Here is where I notice a difference between what I will call the neoliberal economic approach from a conservative one like Charles Murray’s.  Neoliberals are often confident in the power of greater information to improve equality and efficiency, whereas conservatives are openly pessimistic that all students are intellectually capable enough to complete college.  Here’s Charles Murray:

So even though college has been dumbed down, it is still too intellectually demanding for a large majority of students, in an age when about 50 percent of all high school graduates are heading to four-year colleges the next fall. The result is lots of failure.

Whereas Weissmann closes his original reporting of the PayScale rankings with this:

But it does reinforce why we so desperately need high-quality consumer information about higher education. In the past, the higher-ed lobby has stood in the way of allowing the Department of Education to track college graduates over the long term to keep tabs on their lifetime earnings—what’s known as a “unit-record system.” And as a result, we have to rely on less complete government surveys, or less-than-ideal crowdsourced databases like Payscale’s. As a result, some students are going into college financially blind, and they could be ending up poorer for it—literally

Notice another causal claim: the lack of data is what is causing students to go into college financially blind. What goes unsaid here is that if better data existed, then students and their parents would view that data and incorporate it into their model of how college works. Then, armed with better financial vision, they would made better financial decisions. This same confidence underlies the concern about undermatching, in which high achieving poor students choose to attend lower status institutions, when they would apparently have better outcomes at a wealthier, more prestigious college. This is a topic I have written about here and here. Sara Mayeux makes some excellent points about Yale’s tone-deaf and misguided efforts to address undermatching.
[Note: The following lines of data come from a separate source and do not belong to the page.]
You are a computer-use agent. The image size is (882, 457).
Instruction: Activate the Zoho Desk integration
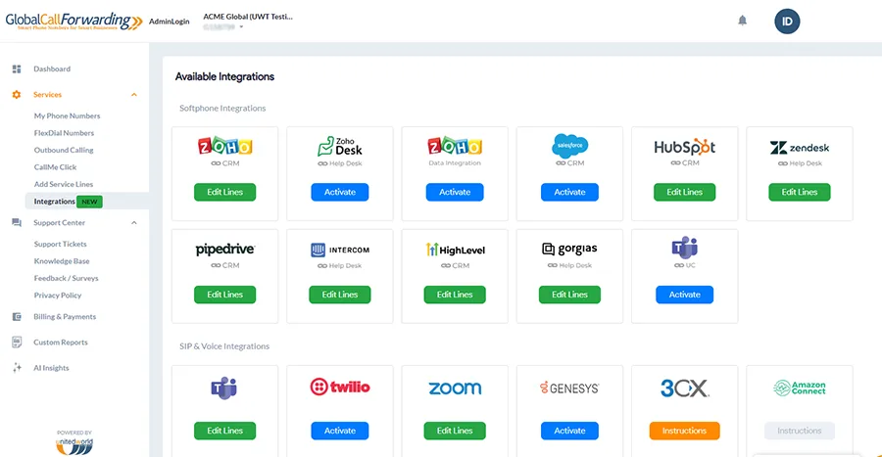pyautogui.click(x=340, y=193)
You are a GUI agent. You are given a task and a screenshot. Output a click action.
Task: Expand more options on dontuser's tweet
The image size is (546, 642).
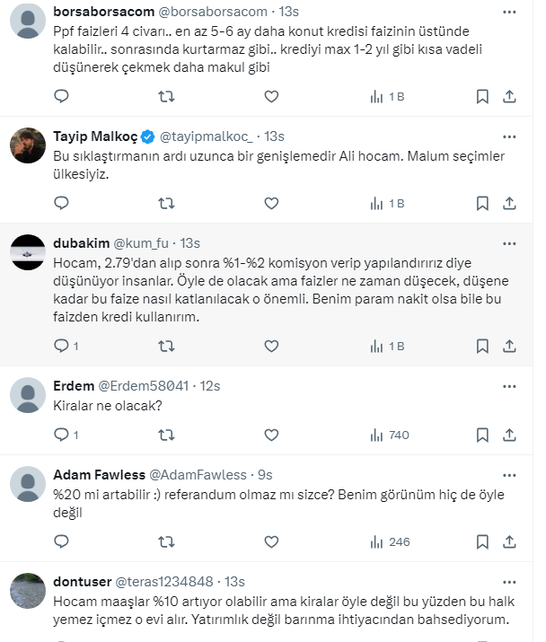pos(509,581)
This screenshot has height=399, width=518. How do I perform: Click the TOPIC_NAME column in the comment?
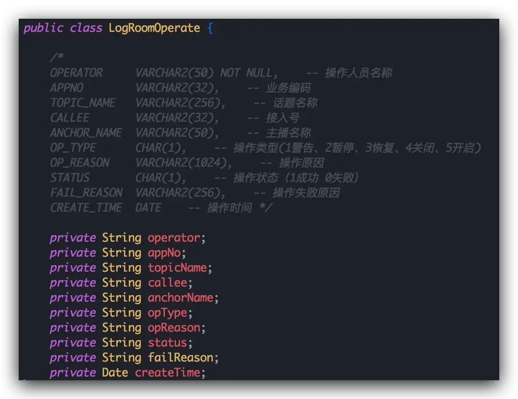(83, 103)
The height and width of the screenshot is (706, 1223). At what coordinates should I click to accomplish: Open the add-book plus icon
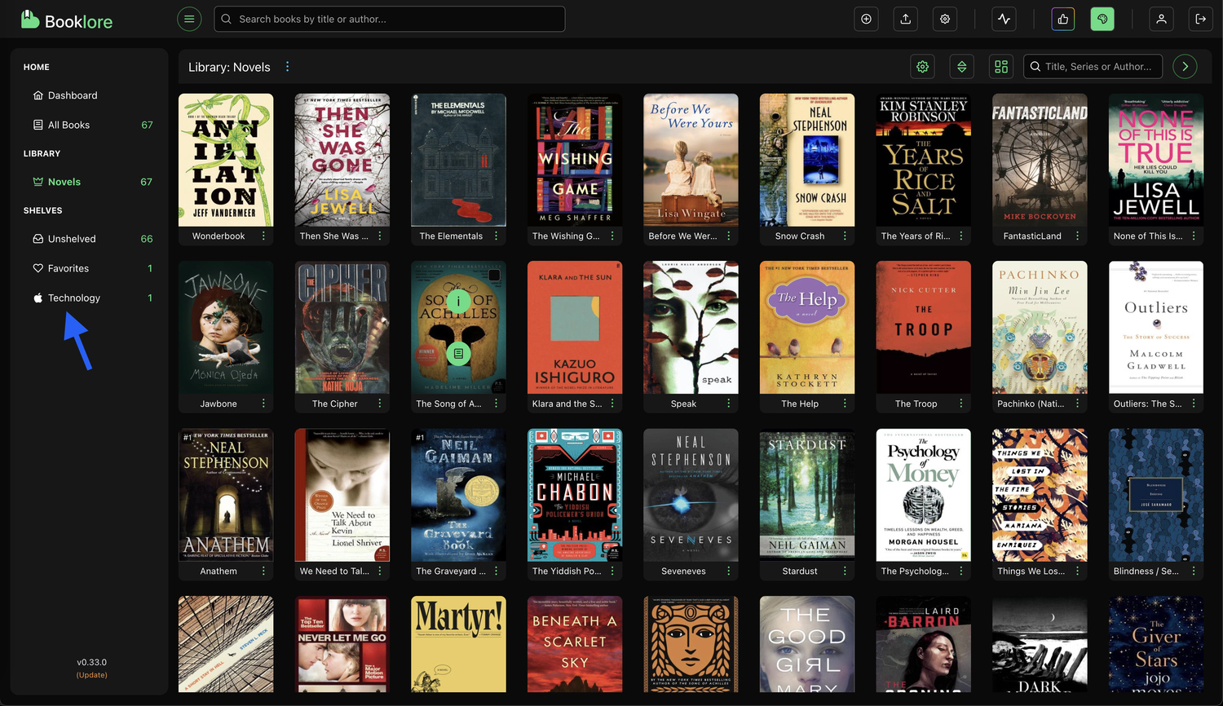[x=866, y=19]
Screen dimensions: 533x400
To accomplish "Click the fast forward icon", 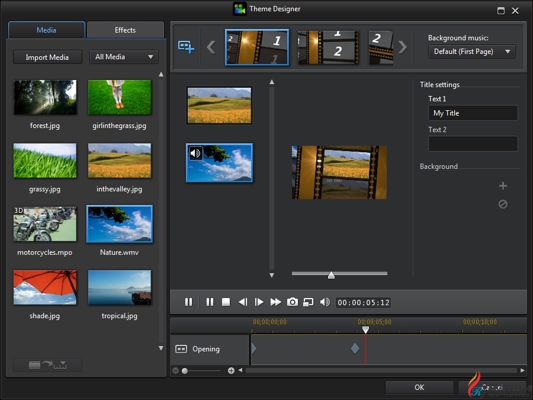I will (275, 302).
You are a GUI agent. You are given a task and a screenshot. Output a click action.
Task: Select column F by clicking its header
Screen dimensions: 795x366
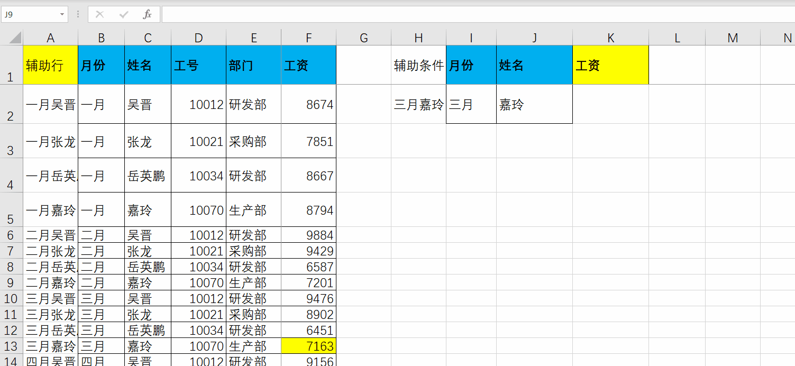pyautogui.click(x=308, y=37)
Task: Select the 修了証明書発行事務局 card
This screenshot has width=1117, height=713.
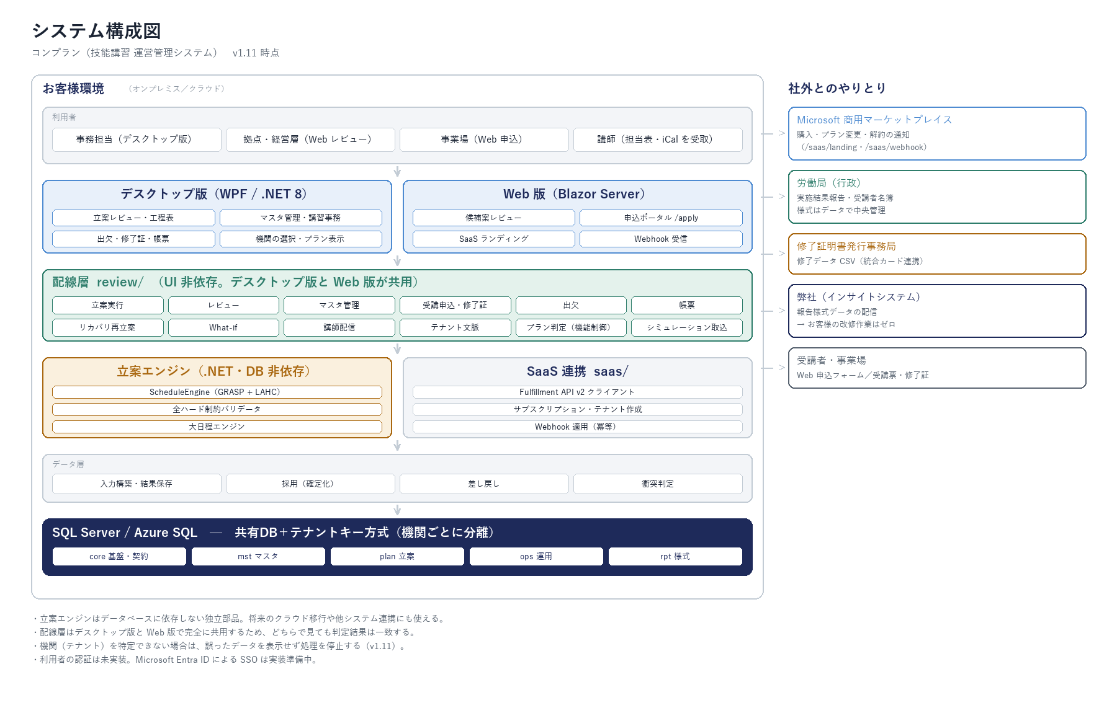Action: [x=937, y=254]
A common theme across the educational spectrum emerges. Yes, economic inequality has grown and states continue to disinvest in higher education, but a cheap, easy and effective way of improving students’ economic situation is through educating people who experience low workforce success (i.e. poor people) to help them make more informed decisions. The implication is clear: Low performing schools (whether colleges or urban public schools) don’t need resources, they need to be held accountable. Low performing graduates and their parents don’t need better economic opportunities, they need better data. Graduates of HBCUs don’t need laws and policies to counteract the persistent effects of racist housing programs, racist tax policy, racist hiring practices, racist underfunding of public K-12 schools, they need bourgious norms, invigorating moral culture, and better salary data. Apparently these students should be informed that an HBCU, which may once have been a proud part of familial identity, a cause of pride in black scholarship, a shining beacon of advancement through higher education, well, now big data science shows it offers a low ROI. Prospective students should be advised to go to a better school, or an engineering school, or work at a factory instead.
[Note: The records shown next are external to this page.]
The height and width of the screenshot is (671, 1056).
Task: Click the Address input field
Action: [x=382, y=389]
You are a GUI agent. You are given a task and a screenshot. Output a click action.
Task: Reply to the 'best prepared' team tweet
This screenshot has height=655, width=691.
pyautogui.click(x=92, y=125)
I know that Weissmann, PayScale, and everyone involved in this debate wants a better system of higher education in these United States of America. We all should want, to paraphrase Lincoln, a higher education system of the students, for the students, and chosen by the students. One that is accountable to the students. But in search of this goal, they are willing to forgive imperfections of their scale, convinced of the desperate need for accountability. But as a psychologist well versed in some of the shameful consequences of imperfect scales in psychology’s past, I am skeptical. Instead of progress and accountability, I see such rankings of colleges based on assumptions of privilege and status, devised by privileged tech boom MBA’s, for the software and energy engineers. I see this scale as one that does not encourage accountability, but merely reflects existing social inequities and blames society’s economic losers, just as existing social policies make their fates increasingly unavoidable. Don’t tell me you are holding colleges accountable, while holding your thumb on the scale.

About Cedar Riener

College psychology professor, husband, father.
This entry was posted in education, higherEd, psychology, science and tagged , , , . Bookmark the permalink.

22 Responses to Thumb on the PayScale

  1. dotkaye says:

    I looked at the ‘worst’ colleges and degrees, notice that quite a few of them are Education. These are probably primary school teachers in poor school districts. Yes, teaching kids is not remunerative, therefore choose STEM instead. We know the price of everything and the value of nothing..
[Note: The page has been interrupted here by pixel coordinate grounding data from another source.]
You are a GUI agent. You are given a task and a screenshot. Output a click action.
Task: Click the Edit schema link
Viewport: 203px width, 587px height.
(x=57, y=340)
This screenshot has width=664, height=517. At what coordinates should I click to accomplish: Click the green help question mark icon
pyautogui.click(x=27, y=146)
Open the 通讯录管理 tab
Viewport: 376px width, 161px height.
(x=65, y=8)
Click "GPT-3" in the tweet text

    On Colorado School of Mines: you don’t choose to go there, you aspire to go there. It’s very very competitive to get in. As you note there is no meaningful way in which a poor black kid can be said to choose whether to go there. Their salaries are skewed by the recent fracking boom, so petroleum engineers walk out into six-figure jobs. Once we’ve fracked everything in sight there will be a glut of petroleum engineers and they will need to find something else to do.

    There’s a parallel here with Race to the Top in K12 education. Teachers are now ‘accountable’ for the test scores of their students, which are essentially a measure of the student family income. I don’t see any attempts to improve teacher working conditions, salaries or professional status, only a mean emphasis on punishment for all.

  2. Wow! That’s a lot to digest. I won’t respond to each point, nor will I attempt to represent/defend third parties who have come to their own conclusions about our data. But I do want to address the words you are putting in our mouths here at PayScale. For example, this statement is does not reflect our view: “The straightforward rhetorical effect of these rankings are a pair of bold pronouncements ‘Get thee to a college that doth begin with H-A-R-V, and drink thy fill from the trough of increased economic outcomes” and “But lo! if thy find thyself in Pellville Directional State University, fly fly away, and become a manager at Ye Olde Chipotle, for thy riches will grow more from avoiding useless, expensive learning than from seeking it.’”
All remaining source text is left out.